**Directions:**
a. From the guide roller thread below, reproduce word for word the passage from "Oh boy. I would" up to and including "CedarRiverScooter (Jun 21, 2018)".
b. Decide whether each statement agrees with the guide roller thread below: (i) Scott F drilled an extra hole so his roller could sit lower than the factory position. (ii) CedarRiverScooter has been out on the river within the past week. (iii) LDUBS would mount the bracket on top of the trailer frame. Answer yes or no for each, and quote the thread's deciding words.
c. Write the next part of the guide roller thread below, picking up from its last line.

**Text:**
|---|

# Guide roller mounting opinions



## Cole (Jun 20, 2018)

Drivers side is how the instructions say to mount them. The passenger side a way that makes them a little taller.

Opinions on what way you would go with.


----------



## CedarRiverScooter (Jun 20, 2018)

If you choose top option, you may want to turn the u-bolts around so the thread ends are away from boat.


----------



## Cole (Jun 20, 2018)

CedarRiverScooter said:


> If you choose top option, you may want to turn the u-bolts around so the thread ends are away from boat.


I'll have to cut them off the bracket and u bolt configuration wont let me flip them.

Are you in iowa? Cedar river?


----------



## Scott F (Jun 20, 2018)

I've got exactly the same guides on my jon boat trailer. I shimmed mine so the roller would contact the rib that runs the length of the boat. Has worked just fine. I also drilled an extra hole so I could move the roller lower than the factory position.


----------



## Cole (Jun 20, 2018)

Oh i like that!
Redrilling it is easy. 
Thanks


----------



## LDUBS (Jun 21, 2018)

Oh boy. I would go with #2, but mount the bracket underneath the trailer frame. Maybe I'm looking at it all wrong, and I've been wrong many times before, but having the end of the bracket sticking up above the frame would worry me. It may not be possible if the guide would be too short by mounting it under.


----------



## CedarRiverScooter (Jun 21, 2018)

Cole said:


> Are you in iowa? Cedar river?



Just up river from you.

I am getting tired of all this high water! Haven't been out on the river for 2 weeks now.


----------



## jethro (Jun 21, 2018)

I don't really know which side is drivers and which is passengers but I like the port mounted option/option #2.


----------



## onthewater102 (Jun 21, 2018)

|---|

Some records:
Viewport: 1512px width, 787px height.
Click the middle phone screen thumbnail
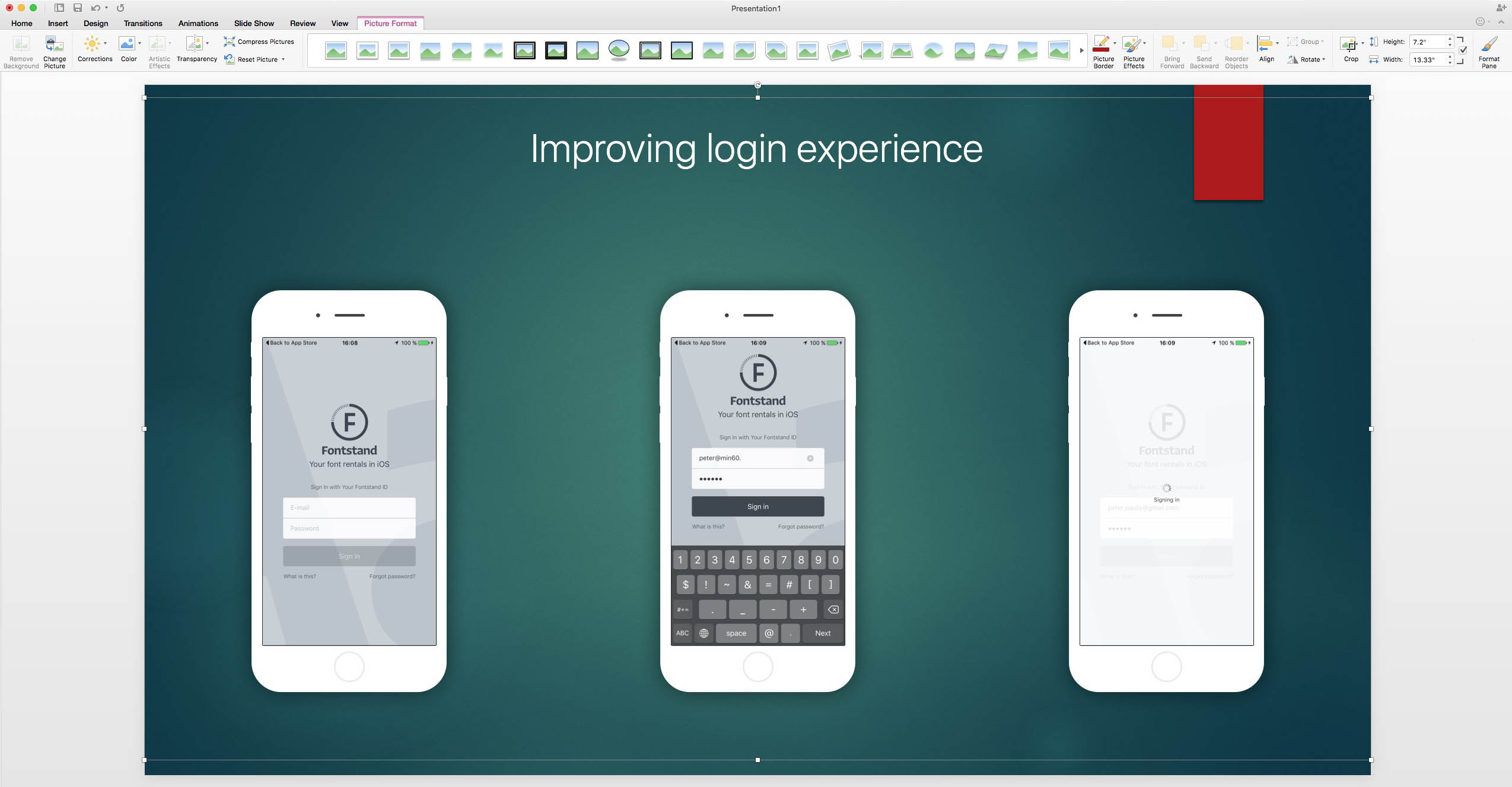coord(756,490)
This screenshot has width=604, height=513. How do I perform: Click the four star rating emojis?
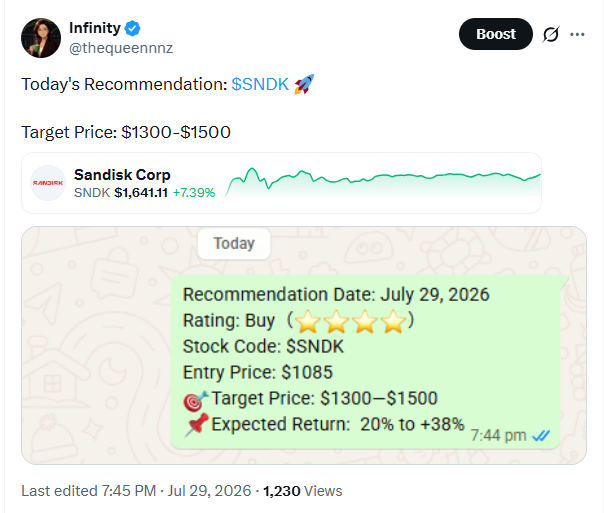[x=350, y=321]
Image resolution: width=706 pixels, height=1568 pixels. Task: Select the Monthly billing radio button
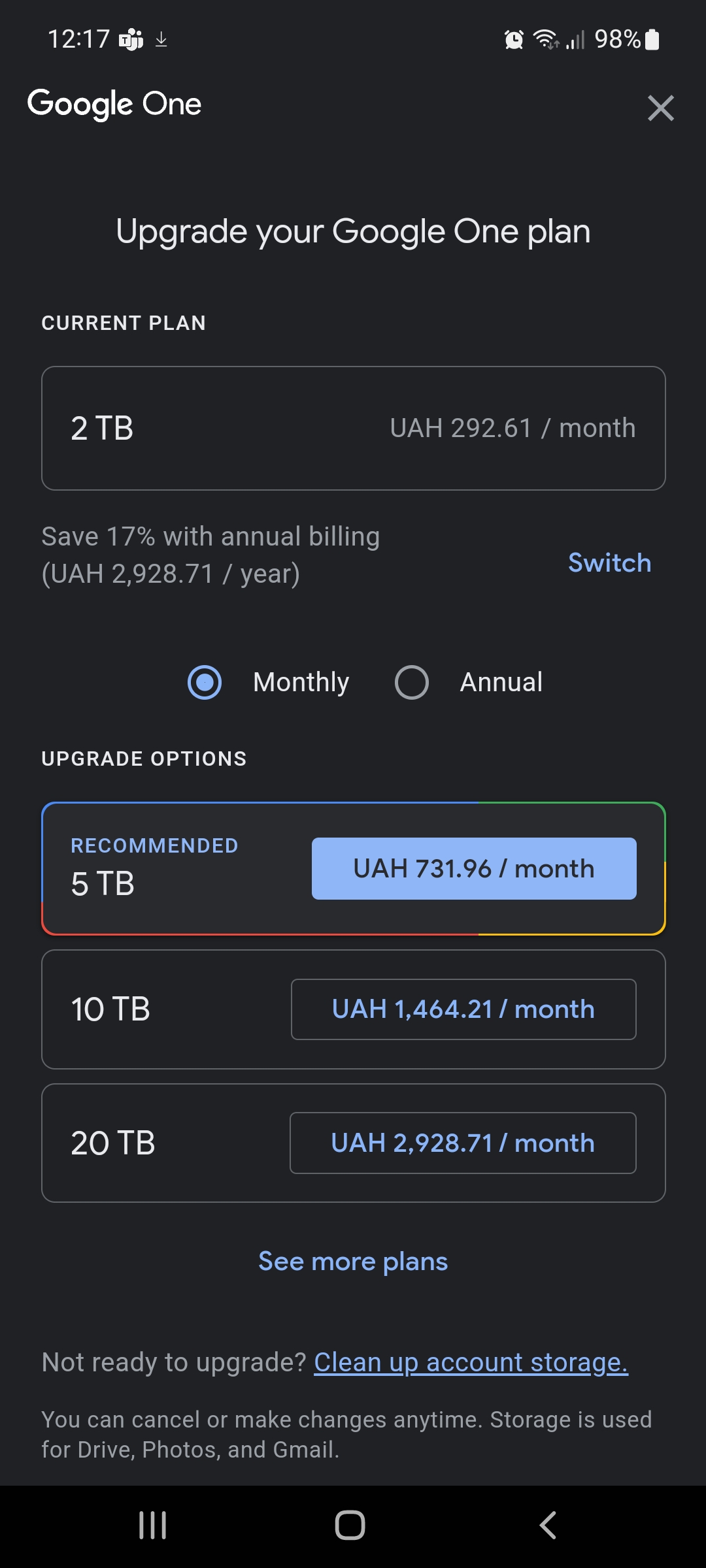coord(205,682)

|---|

**In response:**
a.
Oh boy. I would go with #2, but mount the bracket underneath the trailer frame. Maybe I'm looking at it all wrong, and I've been wrong many times before, but having the end of the bracket sticking up above the frame would worry me. It may not be possible if the guide would be too short by mounting it under.


----------



## CedarRiverScooter (Jun 21, 2018)

b.
(i) Yes: "I also drilled an extra hole so I could move the roller lower than the factory position."
(ii) No: "Haven't been out on the river for 2 weeks now."
(iii) No: "I would go with #2, but mount the bracket underneath the trailer frame."

c.
Your hull sides are pitched more than Scott's, so I don't know that you'll get the same contact with the roller he did. I'd go with the mounting on the cross member so the gunwales make contact with the roller in your case (passenger side picture), but as was pointed out I'd trim those U-bolts down with a dremel or hacksaw so they don't stick above the cross member.


----------



## jethro (Jun 21, 2018)

Scotts are shimmed though to give more angle to the roller which is a great idea. That way you can make them any angle you want!


----------



## onthewater102 (Jun 21, 2018)

I missed that.

It causes the square end of the tube to stand up off the cross member under the boat which might be an issue.


----------



## JL8Jeff (Jun 21, 2018)

onthewater102 said:


> I missed that.
> 
> It causes the square end of the tube to stand up off the cross member under the boat which might be an issue.



I think they still come in under the trailer bunks so there's shouldn't be an issue with boat contact if that's the case. If you get longer bolts for the side rollers, can they be shimmed to get more angle as well? They are really just guides to help with loading so it shouldn't really matter too much where the contact is on the side of the boat.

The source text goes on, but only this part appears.